Metro test-ran its OPD strategy four months ago at stores in Bengaluru and Jaipur. “Earlier we used to tell the shopkeepers to come to our store and they used to find it inconvenient because a lot of times it is a one-man show. They wouldn’t have help at home or at the shop," said Arvind Mediratta, managing director and chief executive officer of Metro in India.
The idea behind this strategy is to basically take the store to kirana owners via an expanded salesforce. Metro’s sales team visit kirana stores and other businesses and use a tablet to display the firm’s various offers and entire range of merchandise on the device. Businesses and store owners then give the salespersons their order and either make the payment to them or transfer the amount electronically and then have their goods delivered.

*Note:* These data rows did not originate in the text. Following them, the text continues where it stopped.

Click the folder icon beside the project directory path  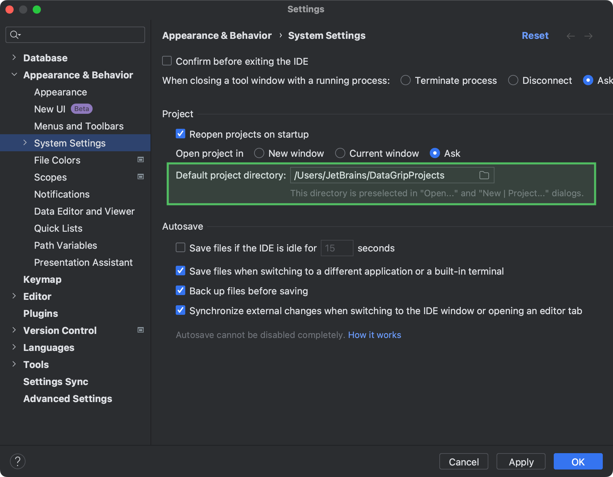pos(484,175)
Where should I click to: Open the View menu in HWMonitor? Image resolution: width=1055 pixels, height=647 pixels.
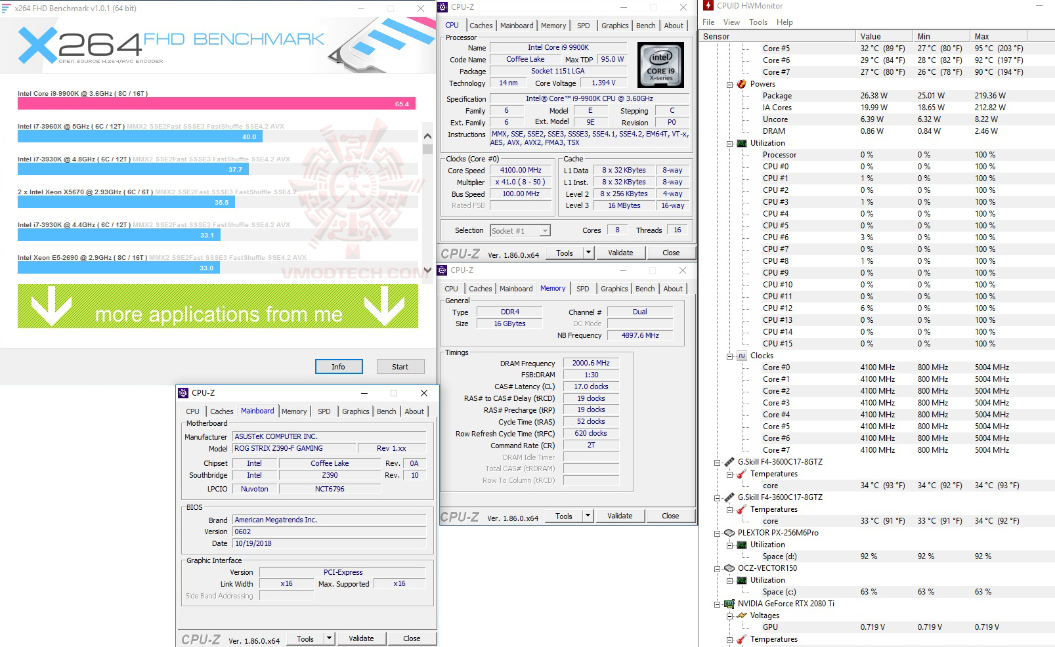731,22
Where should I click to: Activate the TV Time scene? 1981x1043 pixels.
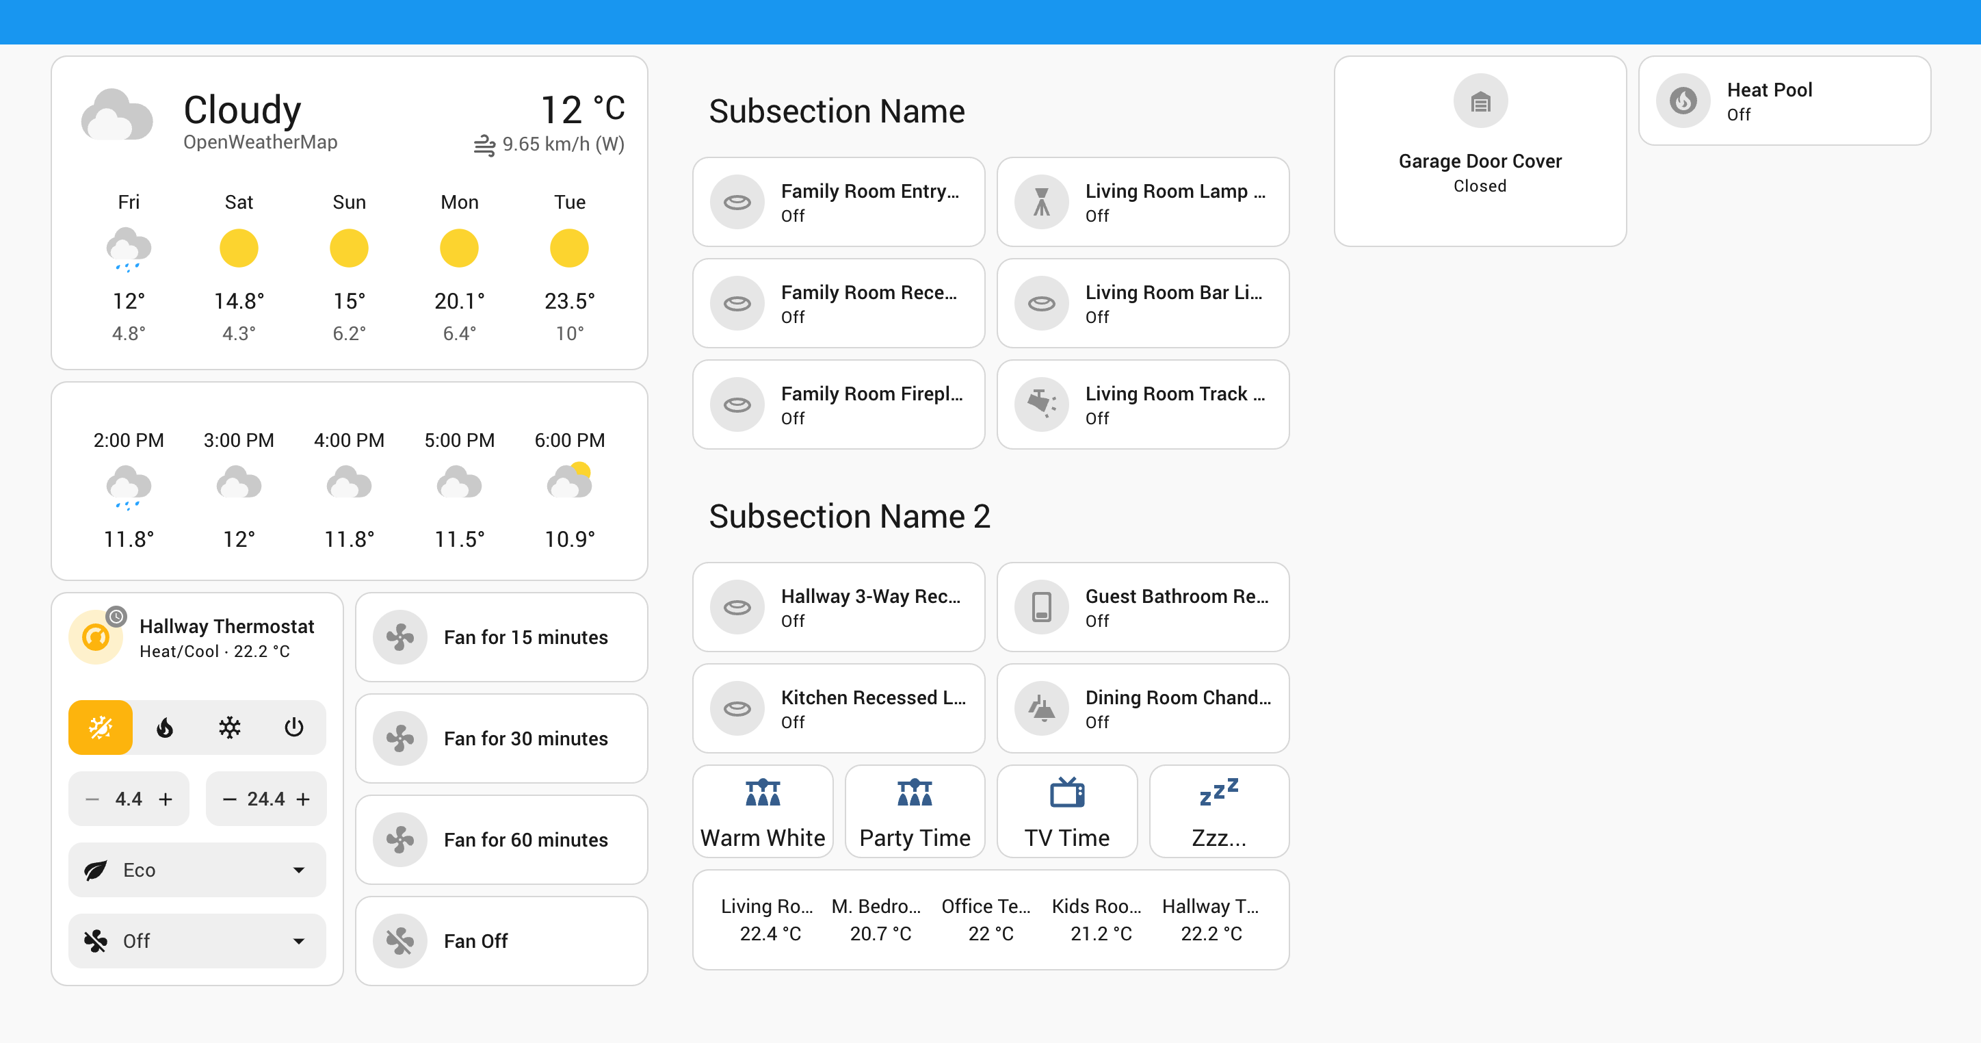1066,810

Through this, the firm aims to double its share of wallet by easing most customers’ challenge of not having the time or the convenience to travel to the nearest Metro store for their regular stocking needs.
The company increased the strength of its salesforce by 30% to ensure better on-ground coverage for its omni-channel strategy. It currently has 350 people on the ground handling kirana shops and another 100 people to deal with hotels, restaurants and cafes industry (HORECA).

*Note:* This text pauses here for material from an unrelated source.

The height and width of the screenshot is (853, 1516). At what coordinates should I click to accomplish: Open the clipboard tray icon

Unlike B2C (or business to consumer) e-commerce marketplaces where navigating through a website or an app and placing orders comes naturally to customers, kirana store owners—who are the target for Metro’s OPD initiative—are still not too comfortable placing orders online.
“Kirana store owners have probably been sitting at their shop for a long time. It’s probably a shop that their father and grandfather also used to sit at and they have relationships with suppliers over a period of time. (Their suppliers) become like family. We cannot just tell them we have a great website; log on and place an order. So we have a sales team that goes out to them," Mediratta said.

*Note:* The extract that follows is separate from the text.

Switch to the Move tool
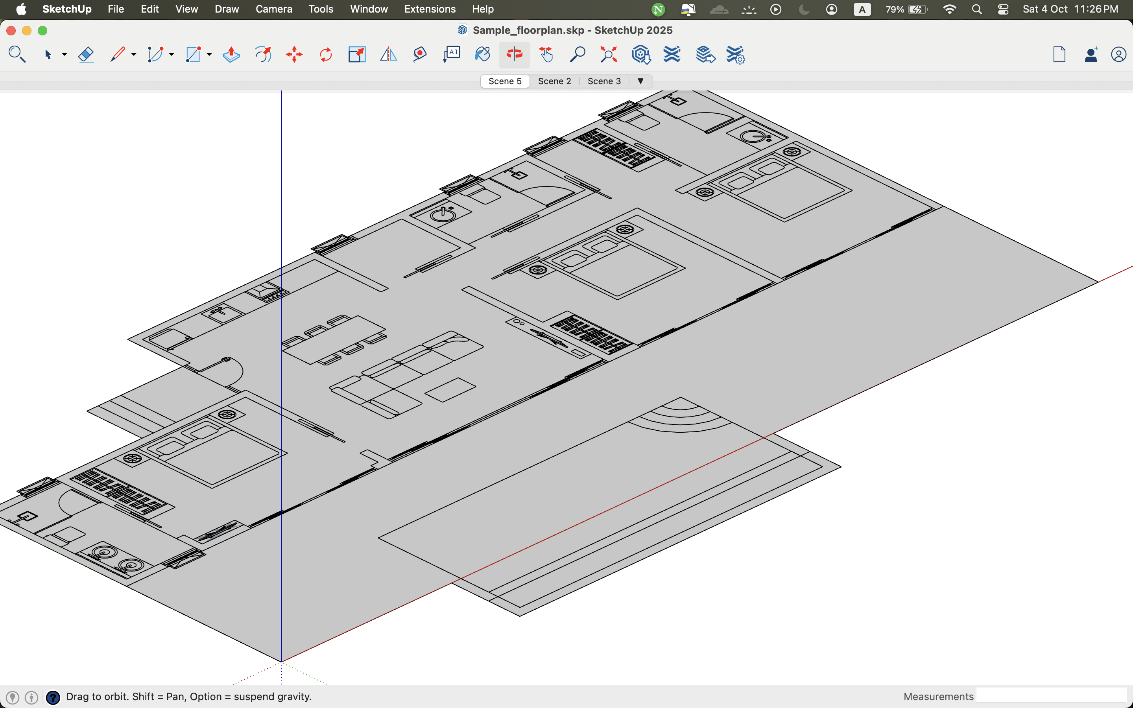1133x708 pixels. coord(294,55)
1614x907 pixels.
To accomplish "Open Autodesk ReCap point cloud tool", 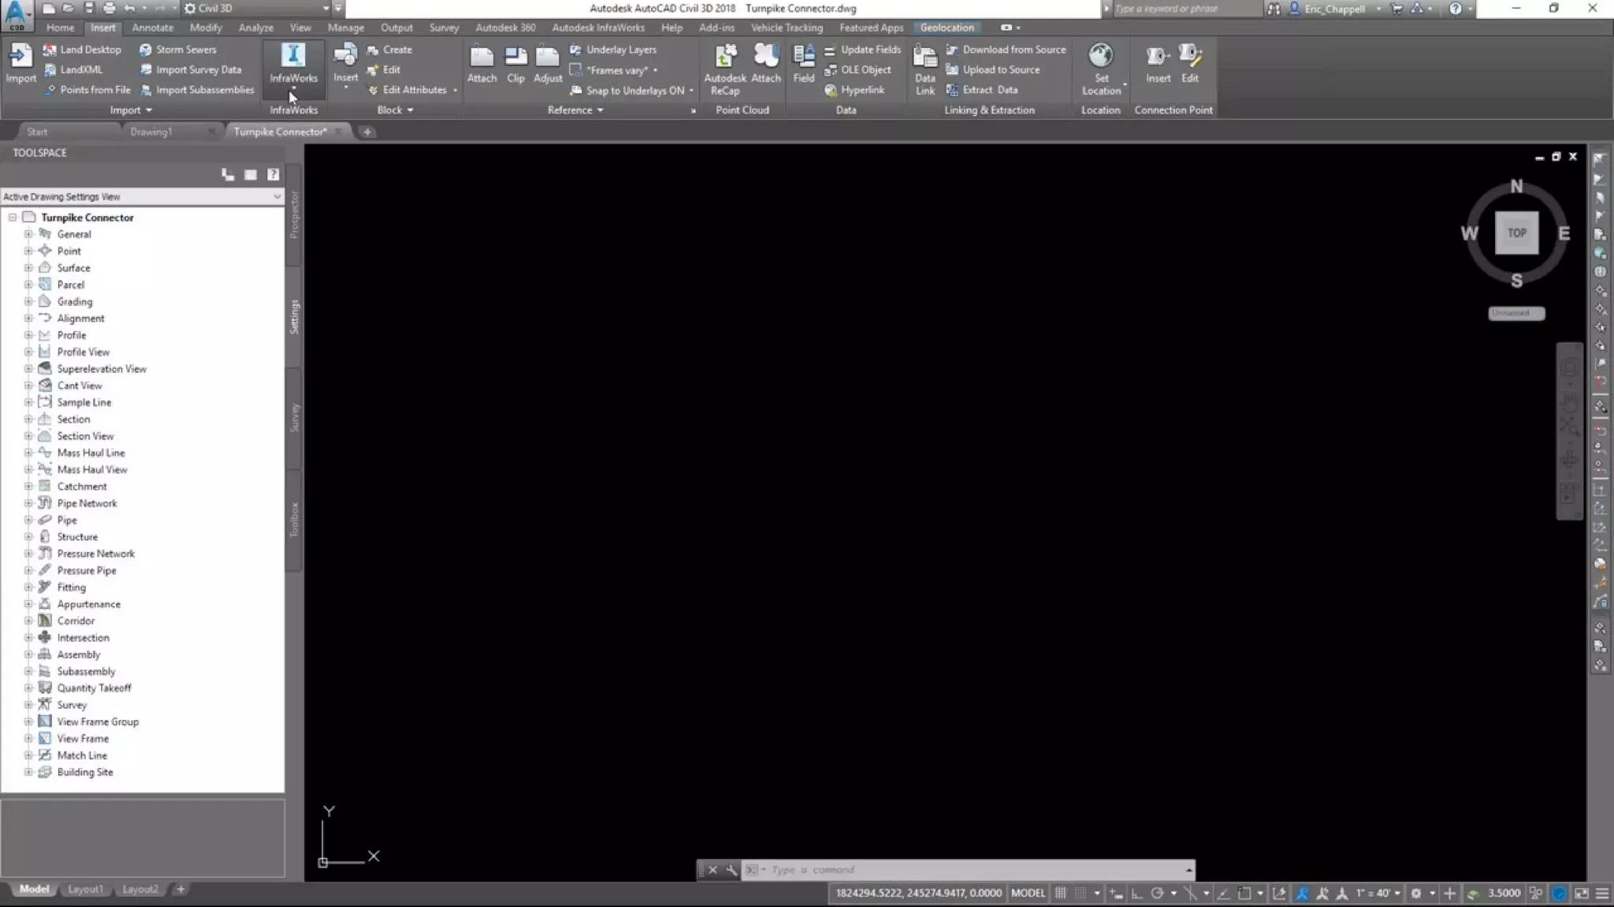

Indeed, Metro has experimented in the past with a program called Metro Direct where customers could log on to its website and order non-food items, even those that weren’t available at its outlets. Later on, the firm expanded the scope of the program to in-store assortment including stationery, confectionary and FMCG products. Metro Direct ran from July 2015 until February 2017.
“We believe it is going to take some time (before online picks up) in India for B2B because the relationship part is very important. It may take a couple of years. With GST now coming in, the migration may happen faster," Mediratta said, adding that the firm is looking at activating its website for orders again.